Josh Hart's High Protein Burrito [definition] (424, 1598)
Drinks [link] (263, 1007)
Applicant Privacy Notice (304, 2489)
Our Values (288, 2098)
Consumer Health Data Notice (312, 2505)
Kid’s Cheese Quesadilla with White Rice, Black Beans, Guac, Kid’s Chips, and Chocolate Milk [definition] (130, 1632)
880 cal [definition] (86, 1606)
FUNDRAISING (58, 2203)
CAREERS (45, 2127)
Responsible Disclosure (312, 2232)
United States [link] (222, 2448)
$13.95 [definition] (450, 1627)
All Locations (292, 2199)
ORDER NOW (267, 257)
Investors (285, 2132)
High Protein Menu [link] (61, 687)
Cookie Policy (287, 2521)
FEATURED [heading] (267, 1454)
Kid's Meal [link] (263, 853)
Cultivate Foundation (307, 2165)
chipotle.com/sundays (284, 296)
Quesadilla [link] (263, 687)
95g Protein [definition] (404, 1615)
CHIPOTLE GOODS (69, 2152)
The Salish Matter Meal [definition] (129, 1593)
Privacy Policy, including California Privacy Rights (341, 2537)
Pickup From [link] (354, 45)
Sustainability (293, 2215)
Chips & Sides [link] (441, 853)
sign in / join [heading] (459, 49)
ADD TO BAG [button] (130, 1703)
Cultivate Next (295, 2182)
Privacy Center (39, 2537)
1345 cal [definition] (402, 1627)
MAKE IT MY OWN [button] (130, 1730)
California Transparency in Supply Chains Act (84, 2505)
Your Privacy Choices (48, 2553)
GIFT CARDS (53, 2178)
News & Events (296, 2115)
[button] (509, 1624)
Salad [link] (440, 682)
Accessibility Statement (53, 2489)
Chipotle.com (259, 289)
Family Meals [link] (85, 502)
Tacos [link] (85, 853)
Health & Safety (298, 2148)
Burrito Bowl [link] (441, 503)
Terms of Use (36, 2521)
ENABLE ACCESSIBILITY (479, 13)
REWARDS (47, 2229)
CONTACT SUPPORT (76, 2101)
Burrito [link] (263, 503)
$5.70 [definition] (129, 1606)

════════════════════

#### ASSIGNMENT:
Would you copy exactly the lines from the one that contains "CHIPOTLE GOODS (69, 2152)" through the final line of the records above, including both?

#### OUTPUT OF THE EXERCISE:
CHIPOTLE GOODS (69, 2152)
The Salish Matter Meal [definition] (129, 1593)
Privacy Policy, including California Privacy Rights (341, 2537)
Pickup From [link] (354, 45)
Sustainability (293, 2215)
Chips & Sides [link] (441, 853)
sign in / join [heading] (459, 49)
ADD TO BAG [button] (130, 1703)
Cultivate Next (295, 2182)
Privacy Center (39, 2537)
1345 cal [definition] (402, 1627)
MAKE IT MY OWN [button] (130, 1730)
California Transparency in Supply Chains Act (84, 2505)
Your Privacy Choices (48, 2553)
GIFT CARDS (53, 2178)
News & Events (296, 2115)
[button] (509, 1624)
Salad [link] (440, 682)
Accessibility Statement (53, 2489)
Chipotle.com (259, 289)
Family Meals [link] (85, 502)
Tacos [link] (85, 853)
Health & Safety (298, 2148)
Burrito Bowl [link] (441, 503)
Terms of Use (36, 2521)
ENABLE ACCESSIBILITY (479, 13)
REWARDS (47, 2229)
CONTACT SUPPORT (76, 2101)
Burrito [link] (263, 503)
$5.70 [definition] (129, 1606)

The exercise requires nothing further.